Figure 2.

The E3 ligase RNF44 is implicated in UPS of AMPK‐α1 degradation in BR cells. (A) Parental cell and BR cells were incubated with MG‐132 (10 μm) and CHX (80 μg·mL⁻¹), respectively. Cell lysates were collected at different time intervals, and subsequently, AMPK‐α1 was assayed by immunoblotting. The levels of AMPK‐α1 were quantitated by ImageJ and presented as curves. (B) Parental and BR cells were incubated with or without ADI‐PEG20 in the presence of MG‐132 (10 μm) for 4 h.
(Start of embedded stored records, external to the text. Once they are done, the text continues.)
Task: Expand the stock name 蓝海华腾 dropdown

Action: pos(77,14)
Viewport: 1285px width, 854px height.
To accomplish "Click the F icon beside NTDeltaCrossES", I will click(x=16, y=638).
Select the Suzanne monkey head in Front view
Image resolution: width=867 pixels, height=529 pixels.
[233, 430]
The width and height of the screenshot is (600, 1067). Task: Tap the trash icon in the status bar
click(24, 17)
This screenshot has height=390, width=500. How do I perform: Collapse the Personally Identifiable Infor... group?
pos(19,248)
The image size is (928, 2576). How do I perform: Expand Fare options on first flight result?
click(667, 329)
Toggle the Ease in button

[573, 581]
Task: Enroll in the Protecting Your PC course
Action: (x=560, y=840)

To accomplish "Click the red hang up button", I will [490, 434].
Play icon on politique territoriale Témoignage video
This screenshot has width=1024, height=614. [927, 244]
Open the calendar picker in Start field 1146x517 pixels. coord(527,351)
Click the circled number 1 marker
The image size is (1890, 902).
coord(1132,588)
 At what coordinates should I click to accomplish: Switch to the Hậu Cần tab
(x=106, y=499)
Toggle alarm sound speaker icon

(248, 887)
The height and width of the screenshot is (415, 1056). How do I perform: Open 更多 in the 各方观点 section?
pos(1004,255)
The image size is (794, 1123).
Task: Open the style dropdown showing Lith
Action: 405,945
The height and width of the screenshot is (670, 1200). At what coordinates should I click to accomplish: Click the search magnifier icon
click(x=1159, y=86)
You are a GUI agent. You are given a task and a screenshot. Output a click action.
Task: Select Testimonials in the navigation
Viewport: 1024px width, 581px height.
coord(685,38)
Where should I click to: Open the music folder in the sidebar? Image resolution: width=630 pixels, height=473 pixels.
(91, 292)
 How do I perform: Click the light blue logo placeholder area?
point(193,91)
Ubiquitin (Ub) and AMPK‐α1 were separately detected by immunoblotting following immunoprecipitation of AMPK‐α1. (C) The precipitated proteins from A2058 cells and A2058BR cells were, respectively, labeled with Cy3 and Cy5 and then were subjected to 2D gel. Thereafter, the Cy5‐positive spot was identified as RNF44 (Q7L0R7) by MALDI‐TOF MS based on UniProtKB/Swiss‐Prot database. (D) The levels of different E3 ligases (RNF44, Cidea, MAGE‐A3, and MuRF1) in precipitated proteins (D) or total cell lysates (E) were detected by immunoblotting. (F) A2058 cells were constantly treated with vemurafenib (5 μm), and its cell lysates were collected at different time points. The levels of AMPK‐α1, RNF44, or actin were detected by immunoblotting.